O PROFESSOR POSTO A PROVA (3ª parte)
Por: Paulo de Camargo – Revista de Projeto Pedagógico 2012 – Diretor UDEMO
Formação
O desenvolvimento de bons instrumentos de avaliação vem sendo tratado nas universidades quase sempre do prisma teórico. Contudo, os professores se sentem desamparados e desorientados na escola, como demonstrou a pesquisa empreendida por Dirce Moraes.
Visitando escolas e conversando com professores, Dirce percebeu que não havia qualquer orientação em
relação à elaboração das provas, à correção e às tomadas de decisão após os resultados. "Cada professor fazia da forma como achava certo", conta. Entre alguns bons exemplos, Dirce encontrou questões simplesmente retiradas de livros, enfatizando somente a memorização, sem preocupação de contextualizar as perguntas.
Na verdade, como demonstra a pesquisadora Bernadete Gatti, da Fundação Carlos Chagas (FCC), em seu livro Professores do Brasil - Impasses e Desafios, no qual analisou currículos de cursos de pedagogia de todo o país, muitas vezes o docente reproduz práticas que encontrou na graduação.
Nas faculdades, o método mais comum de avaliação é a prova escrita, como a que posteriormente ele proporá aos seus alunos. O problema é que as consequências desse despreparo remetem diretamente a questões graves da educação brasileira, como o fracasso escolar.
"Um trabalho sistemático com a orientação dos professores, a formação continuada e conscientização sobre a responsabilidade de cada um no processo colaboram significativamente com o sucesso do aluno, distanciando-o do fracasso escolar", diz.
Distorções
Um estudo importante nesse sentido foi desenvolvido por Ricardo Madeira, da Faculdade de Economia e Administração (FEA), na USP, há três anos. Comparando as notas do Sistema de Avaliação do
Rendimento Escolar do Estado de São Paulo (Saresp) e as atribuídas pelos professores em sala, Madeira encontrou distorções reveladoras.

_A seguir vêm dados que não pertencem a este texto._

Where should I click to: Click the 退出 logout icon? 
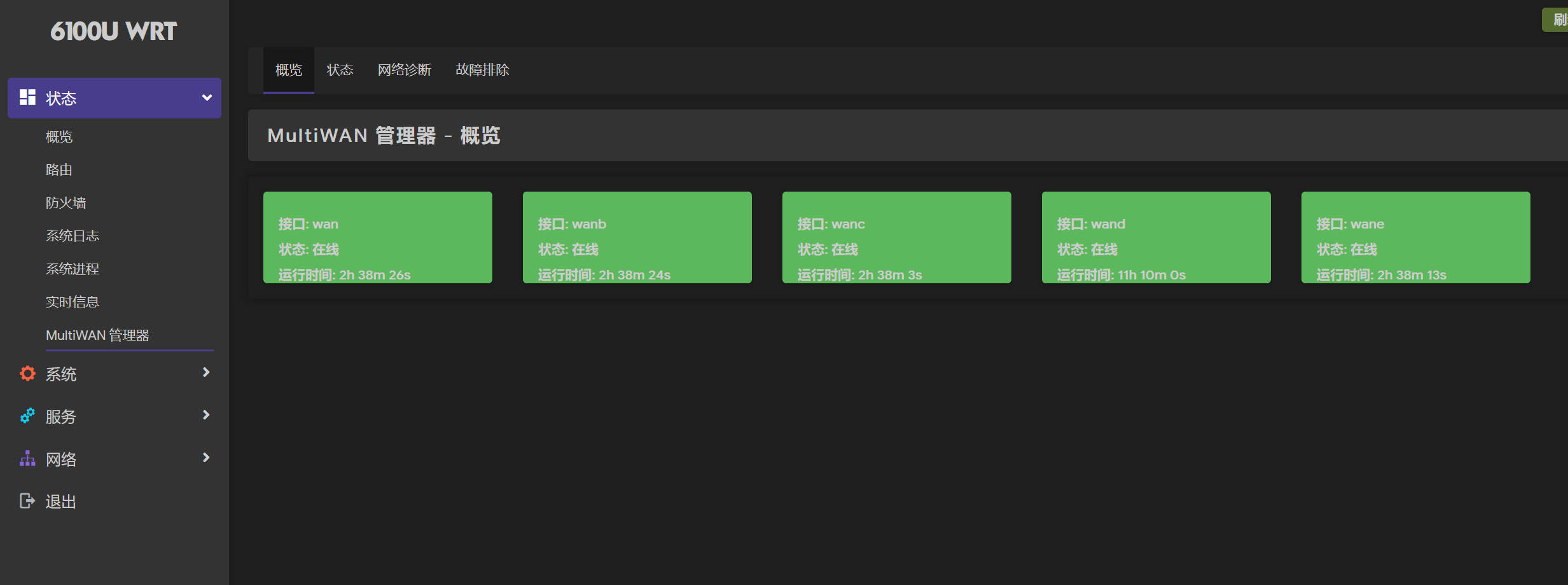click(27, 502)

Percebeu, por exemplo, que enquanto no Saresp as notas distribuem-se na forma de um sino, ou seja, mais ou menos igualmente, nas classes tendem a se aglutinar. "O professor tende a dar nomes iguais para
alunos diferentes", diz.
A pesquisa mostrou que os testes que constantemente ranqueiam os alunos para baixo podem desmotivar e causar o abandono. "A prova traz uma influência importante sobre a decisão dos alunos", diz.
Para ele, o descolamento entre as notas do professor e do Saresp pode indicar simplesmente que os docentes reconhecem que a prova não é um instrumento perfeito, o que reforça a necessidade de se utilizar variados instrumentos de avaliação.

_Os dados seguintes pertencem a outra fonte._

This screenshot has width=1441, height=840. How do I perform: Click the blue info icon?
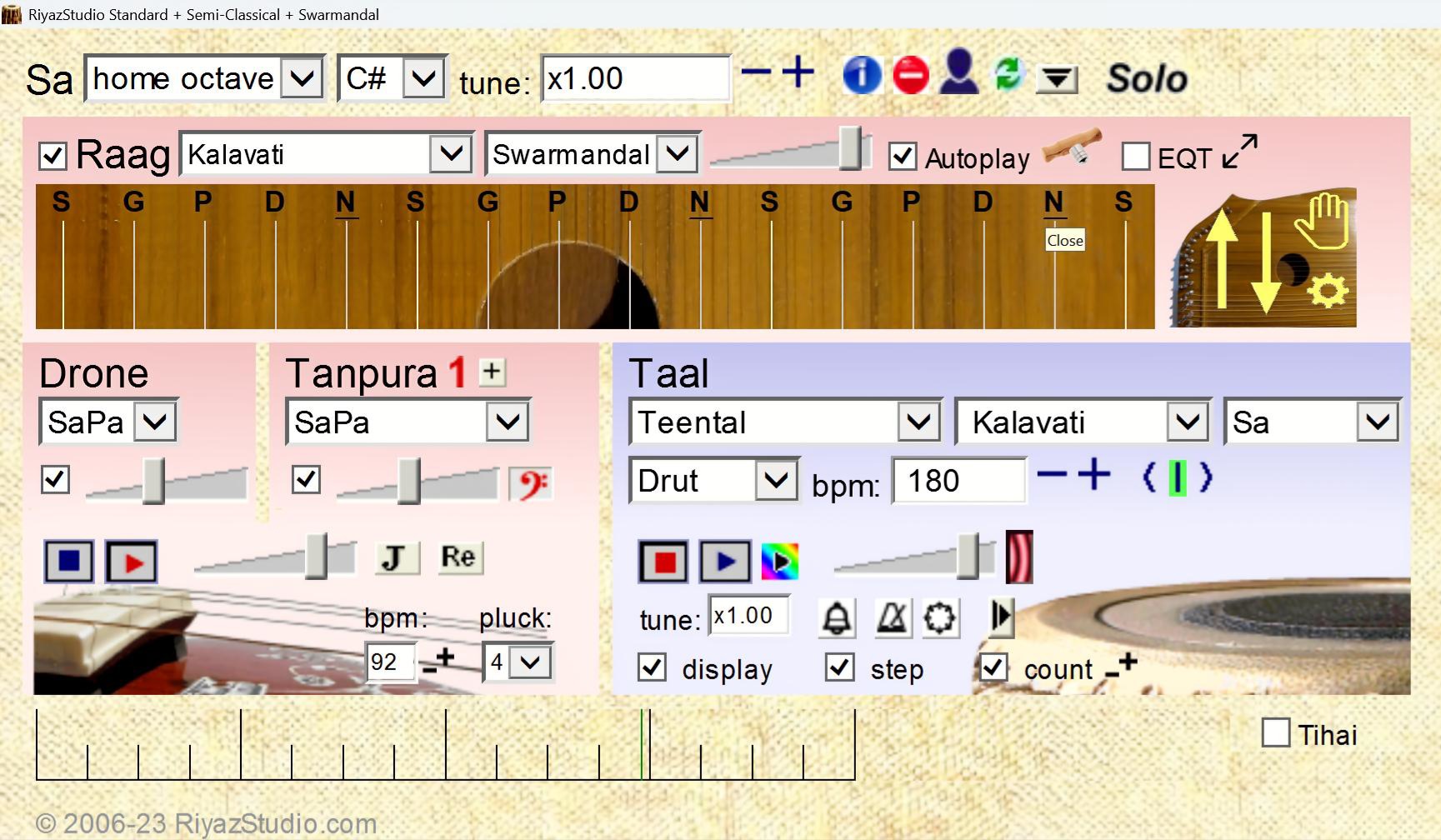coord(862,76)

Mas há ainda outros aspectos importantes que ligam a cultura do exame escrito aos problemas de aprendizagem. Um dos principais é justamente sobre o que se costuma fazer com os resultados dos testes.
Quase sempre, nada.
O pesquisador Luckesi chama a atenção para o fato de que a simples atribuição de valores numéricos não significa que houve um processo de avaliação formativa, ou seja, que produza reflexos sobre a aprendizagem. A prova deveria ser o primeiro passo, e não o final, de um processo como esse. Há muito a ser feito, como identificar e trabalhar com as turmas sobre pontos que se mostraram difíceis, ou como lançar um olhar mais individual para o desenvolvimento de cada aluno.
"O feedback possibilita que ele se situe em relação às aprendizagens, tenha condições de entender e não apenas constatar seus erros e acertos. É preciso refletir, propor situações em que o aluno possa compreender o que fez e o que deixou de fazer em relação ao que foi proposto", enfatiza Dirce.
O argumento dos professores - e não desprovido de razão - é o problema do número de estudantes em sala, que inviabiliza um tratamento individualizado.
"É possível que não consiga atender a todos, mas se propuser diferentes situações em que os alunos possam trabalhar na superação das dificuldades constatadas, isso vai contribuindo para o avanço. O que não pode acontecer é a prova apenas atestar a competência ou a incompetência do indivíduo com uma nota", alerta a pesquisadora.
Tratar a prova como uma reta de chegada é como olhar o termômetro e se satisfazer com o que ele indica, sem procurar as causas da febre. Para Luckesi, a preocupação única com aprovação ou reprovação acaba por afastar o gestor e o professor daquilo que ele efetivamente procura ao propor um teste - ou seja, encontrar dados para as decisões que terá de tomar, decisões que podem influenciar o futuro de milhares de vidas.
Uma boa prova
Veja algumas dicas de como elaborar a avaliação escrita em sala de aula, segundo diferentes autores:
1) Ter clareza do objetivo de cada pergunta. É preciso haver intencionalidade.
2) Buscar que sejam adequadas ao nível dos alunos, com questões bem distribuídas, entre fáceis, médias e difíceis.
3) Elaborar as questões com perguntas que sejam relevantes e evitar pegadinhas. Tem de ter um tema
predominante. Evitar os extremos: nem tão geral, nem tão específico, pedindo "a nota de rodapé".
4) Se possível, buscar contextualizar os problemas ou, pelo menos, procurar apresentá-los de forma a provocar o raciocínio e evitar somente respostas memorizadas.
5) Ser rigoroso com a linguagem, evitando perguntas genéricas. O comando, ou seja, o que se quer de cada resposta deve estar muito claro. Evitar o uso de questões com o uso de negativa, que posteriormente prejudicam a análise da prova.
6) Ser coerente com as aulas e as estratégias previamente utilizadas nas aulas.
7) Evitar provas exaustivas, que demandam muito tempo de realização. Isso não contribui para a qualidade do instrumento.
8) Planejar a prova com antecedência, com tempo para reler as questões, refazê-las e depurá-las.
9) A escolha do formato deve estar a serviço do objetivo. Questões de múltipla escolha podem ser tão
boas com quatro opções do que de cinco, por exemplo. Para o Ensino Fundamental I, é melhor utilizar três alternativas; para o Ensino Fundamental II, quatro.
10) Atenção aos detalhes: cuidado com a correção gramatical, e com o uso de gráficos com cores e tamanhos que depois podem ser prejudicados na reprodução.
REFLEXÃO
A prova é o instrumento mais utilizado pela sociedade para medição e cobrança. O erro muitas vezes é usado para humilhação, é motivo de reprovação e diagnóstico de incompetência.
Comente e sugira mudanças possíveis em nosso cotidiano de avaliação escolar.